Contemplo lo que será mi vida y es preciosa. Me encuentro en un gran comedor, ubicado en lo que parece ser mi hogar, acompañado de mi familia. La vivienda es enorme, casi una mansión. Los varones conversan sobre deportes, mientras que las mujeres ríen a carcajadas, los niños revolotean por los sillones y yo, soy un hombre de mayor edad sentado en la cabecera del comedor. Aquel viejo parece ya haber vivido todo, es sabio y querido. Sobre la mesa, se encuentra un festín, pollo rostizado, acompañado de papas y sopa de verduras. Sobre mi copa hay vino. Detrás de mí se alza un gran ventanal, donde se puede observar un jardín de gran tamaño, acompañado por árboles, flores y animales. Todo es bello. Acerco mi mano al espejo y la alejo. Vuelvo a repetir el proceso unas cuantas veces. El tiempo parece detenerse, como si el laberinto hubiera elegido que esa sea mi vida. El espejo parece latir, me exige con ansias que lo elija. Extiendo la mano y por fin, hago contacto con mi reflejo.
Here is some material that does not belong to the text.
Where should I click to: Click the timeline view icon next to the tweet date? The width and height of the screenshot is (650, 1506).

Al tocarlo, la superficie cede, no es fría ni dura como el vidrio, sino que es cálido y suave. Mi cuerpo atraviesa la superficie, siento que me ahogo y que todo mi cuerpo se disuelve. A lo lejos, se escucha un murmullo, parecido a un canto que ilumina mis pensamientos. No estoy seguro de dónde proviene, si del espejo, el laberinto o mi corazón. Entonces, todo se vuelve un silencio atormentador.
Cuando abro los ojos me encuentro en la silla, en el comedor. Sin embargo, ahora puedo oler el pan recién horneado, sentir el calor de la sopa en mis manos, escuchar las carcajadas de los niños. A mi lado, mi esposa me sonríe. Afuera, el jardín estalla en colores y el aire trae olor a hierba recién cortada.
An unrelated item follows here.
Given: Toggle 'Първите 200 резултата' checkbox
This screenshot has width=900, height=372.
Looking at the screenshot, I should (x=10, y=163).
Es perfecto. Y, sin embargo, algo no encaja. Los movimientos, las risas, todo parece un baile perfectamente coreografiado. Los niños nunca tropiezan, los varones nunca paran de hablar, mi esposa no para de sonreír. Muevo mi copa con la mano y el vino no se mueve. Es entonces cuando lo comprendo. Miro por la ventana y confirmo mi mayor miedo: fuera, se encuentra mi reflejo, caminando por un laberinto sin final. Nunca escapé del laberinto, sino que simplemente cambié de forma. Mi reflejo me mira con una sonrisa. Por primera vez, cierro los ojos y no intento escapar.